The tax office last year implemented a new integrated core processing system, which attracted mainstream media attention when system problems caused a delay in processing 1 million tax assessments. This also caused a delay in refunds for eligible taxpayers.
Last Friday, tax commissioner Michael D'Ascenzo told a federal government Joint Committee of Public Accounts and Audit (JCPAA) that he believed the recently completed project was a "success story" considering the level of complexity involved in replacing the decades-old technology used to process the country's tax returns.
"The new system is an achievement considering its complexity," D'Ascenzo said. "People don't appreciate the scale of changes that were made."
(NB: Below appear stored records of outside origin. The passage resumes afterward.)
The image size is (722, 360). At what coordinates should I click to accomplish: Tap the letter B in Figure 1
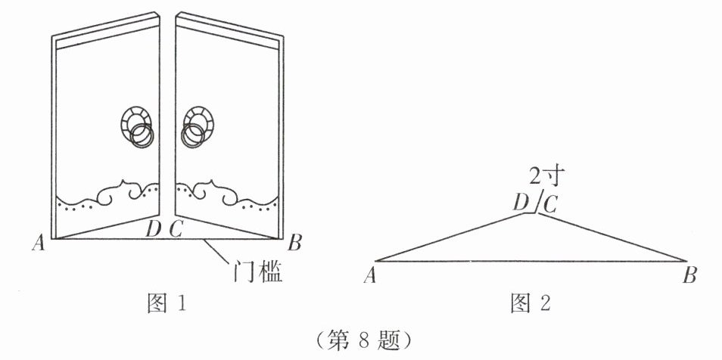coord(295,243)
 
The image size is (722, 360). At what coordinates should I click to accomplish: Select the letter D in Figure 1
coord(154,228)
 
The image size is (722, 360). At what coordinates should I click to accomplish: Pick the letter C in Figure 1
coord(175,228)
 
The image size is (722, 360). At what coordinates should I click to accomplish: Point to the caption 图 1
coord(165,304)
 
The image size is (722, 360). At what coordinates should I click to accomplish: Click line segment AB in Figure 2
coord(530,261)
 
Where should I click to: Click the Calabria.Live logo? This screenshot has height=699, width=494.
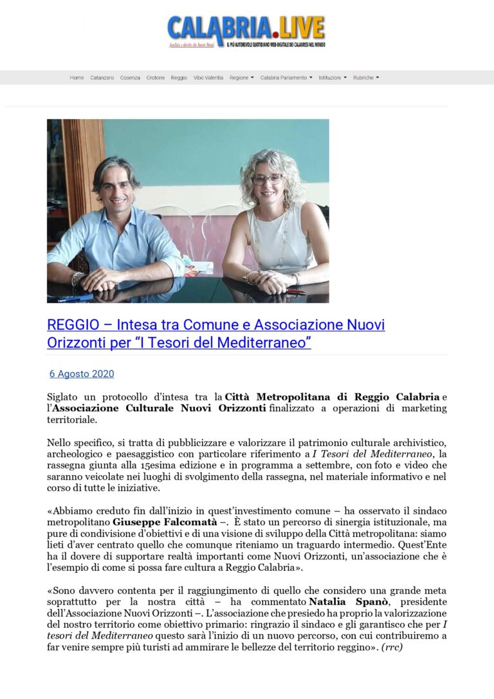[x=246, y=31]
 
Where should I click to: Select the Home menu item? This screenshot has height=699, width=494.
[x=77, y=78]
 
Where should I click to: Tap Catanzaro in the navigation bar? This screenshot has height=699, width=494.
[x=102, y=78]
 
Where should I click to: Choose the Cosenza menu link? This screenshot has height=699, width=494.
[x=130, y=78]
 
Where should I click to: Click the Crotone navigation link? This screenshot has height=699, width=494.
[x=155, y=78]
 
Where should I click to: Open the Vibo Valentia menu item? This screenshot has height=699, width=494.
[x=208, y=78]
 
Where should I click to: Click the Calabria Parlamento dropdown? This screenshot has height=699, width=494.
[x=286, y=78]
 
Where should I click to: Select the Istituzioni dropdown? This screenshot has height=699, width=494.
[x=332, y=78]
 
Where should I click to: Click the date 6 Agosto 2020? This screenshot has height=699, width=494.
[x=82, y=374]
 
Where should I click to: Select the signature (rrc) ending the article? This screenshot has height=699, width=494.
[x=392, y=647]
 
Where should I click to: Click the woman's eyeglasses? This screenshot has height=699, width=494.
[x=266, y=179]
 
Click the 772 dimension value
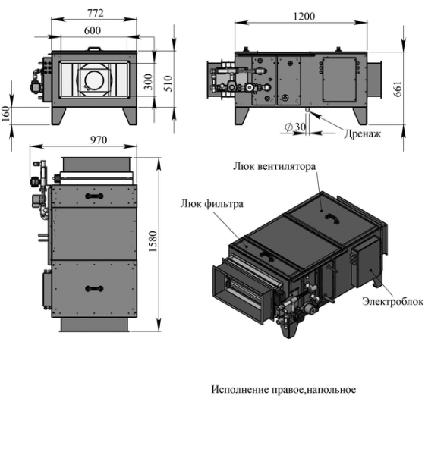click(95, 13)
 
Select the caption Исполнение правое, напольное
click(283, 390)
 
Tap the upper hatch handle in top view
click(93, 196)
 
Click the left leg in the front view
click(60, 113)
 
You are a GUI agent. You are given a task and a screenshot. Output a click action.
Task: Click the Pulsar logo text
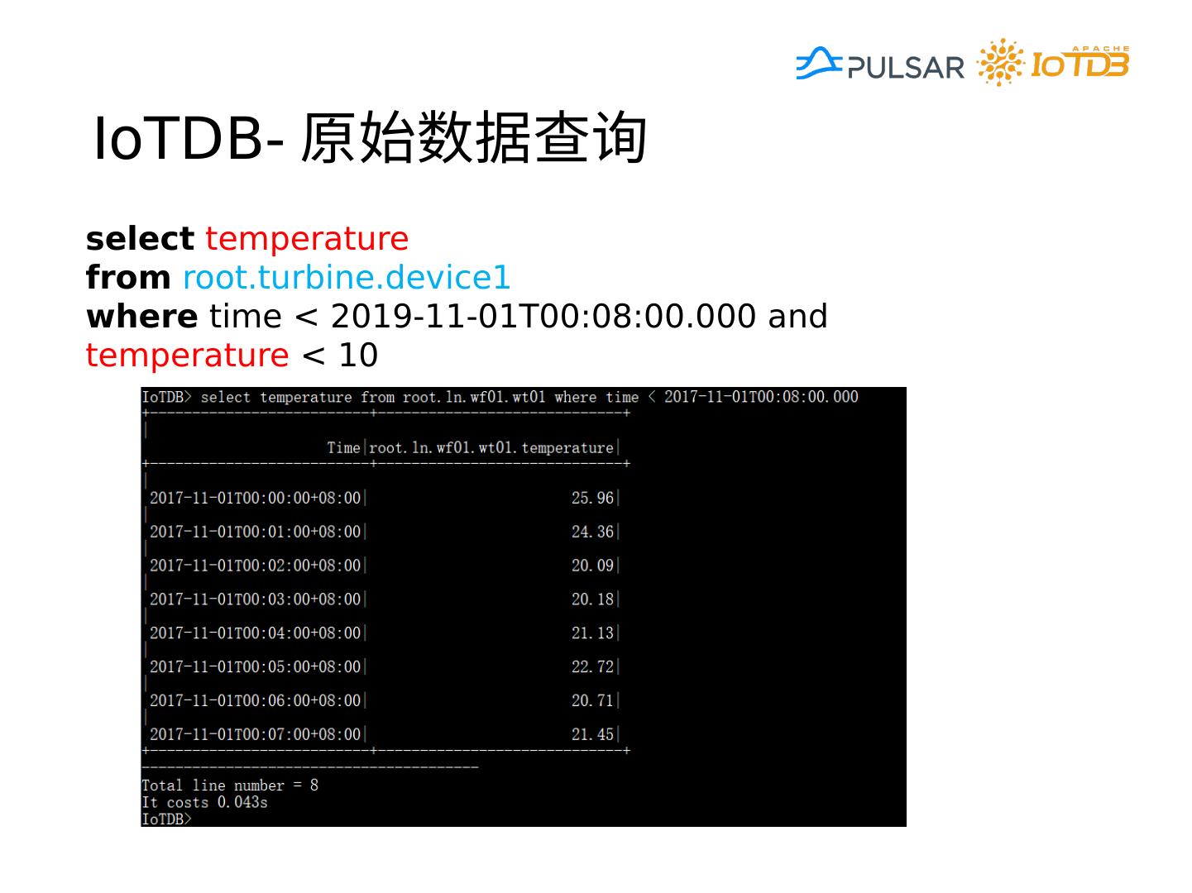[x=906, y=67]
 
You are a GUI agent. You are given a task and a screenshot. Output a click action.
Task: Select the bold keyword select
[x=140, y=239]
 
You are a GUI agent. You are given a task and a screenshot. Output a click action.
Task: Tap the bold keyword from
[x=128, y=278]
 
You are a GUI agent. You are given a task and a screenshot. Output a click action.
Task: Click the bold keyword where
[x=141, y=317]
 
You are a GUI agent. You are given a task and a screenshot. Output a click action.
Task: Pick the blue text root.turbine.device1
[x=347, y=278]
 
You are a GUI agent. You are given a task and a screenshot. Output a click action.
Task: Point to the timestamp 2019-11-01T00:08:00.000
[x=543, y=317]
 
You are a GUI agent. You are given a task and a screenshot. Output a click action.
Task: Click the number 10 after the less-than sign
[x=357, y=356]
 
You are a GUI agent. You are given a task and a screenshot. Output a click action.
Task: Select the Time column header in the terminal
[x=343, y=448]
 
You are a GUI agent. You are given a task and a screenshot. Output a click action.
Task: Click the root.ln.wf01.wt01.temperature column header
[x=491, y=448]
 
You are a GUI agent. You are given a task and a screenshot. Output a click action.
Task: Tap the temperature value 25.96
[x=592, y=498]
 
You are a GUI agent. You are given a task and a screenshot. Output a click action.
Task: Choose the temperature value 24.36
[x=592, y=532]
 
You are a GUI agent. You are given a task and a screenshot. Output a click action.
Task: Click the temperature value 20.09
[x=592, y=566]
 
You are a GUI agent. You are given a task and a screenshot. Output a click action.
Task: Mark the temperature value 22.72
[x=592, y=666]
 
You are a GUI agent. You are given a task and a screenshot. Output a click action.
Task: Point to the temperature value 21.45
[x=592, y=734]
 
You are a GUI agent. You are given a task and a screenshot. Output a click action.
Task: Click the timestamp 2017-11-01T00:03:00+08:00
[x=255, y=599]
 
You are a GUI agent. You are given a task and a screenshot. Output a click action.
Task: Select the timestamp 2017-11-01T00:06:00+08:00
[x=255, y=700]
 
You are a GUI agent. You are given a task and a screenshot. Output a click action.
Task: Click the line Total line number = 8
[x=230, y=786]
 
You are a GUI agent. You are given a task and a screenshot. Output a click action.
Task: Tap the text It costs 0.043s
[x=204, y=802]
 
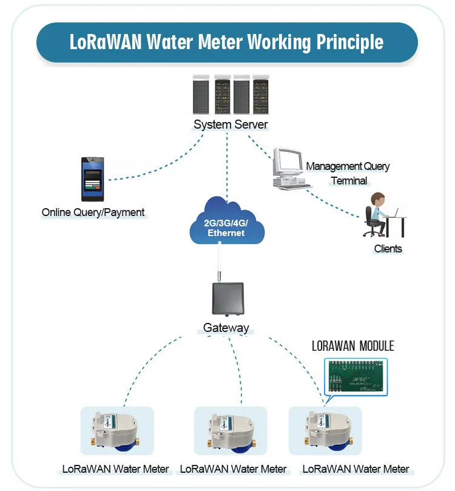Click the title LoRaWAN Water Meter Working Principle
(227, 42)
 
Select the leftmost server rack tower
(201, 94)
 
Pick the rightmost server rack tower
(260, 94)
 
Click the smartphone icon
(93, 179)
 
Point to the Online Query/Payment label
(93, 212)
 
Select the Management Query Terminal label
(348, 173)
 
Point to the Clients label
(388, 248)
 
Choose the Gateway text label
(226, 328)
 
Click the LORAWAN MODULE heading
(352, 346)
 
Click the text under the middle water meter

He said last April's delays were exacerbated by the agency quickly ramping up production on the new system, and the huge media scrutiny of the system problems, which prompted more taxpayers to complain and add to the agency's workload.
"It was exacerbated by some minor issues but it was just enough to break the camel's back."
ATO second commissioner David Butler told the joint committee that out of the 22 million assessments that have been processed by the new system, only 2000 were affected by a "calculation error".
He described the result as "very accurate", but admitted there were always going to be issues with the system.
"For a system as complex as this it's impossible to say there are no issues to worry about. It's more important to know about what the issues are and to do something about them."
In a submission to the committee, the ATO said it has commenced re-engineering business processes to optimise system capability.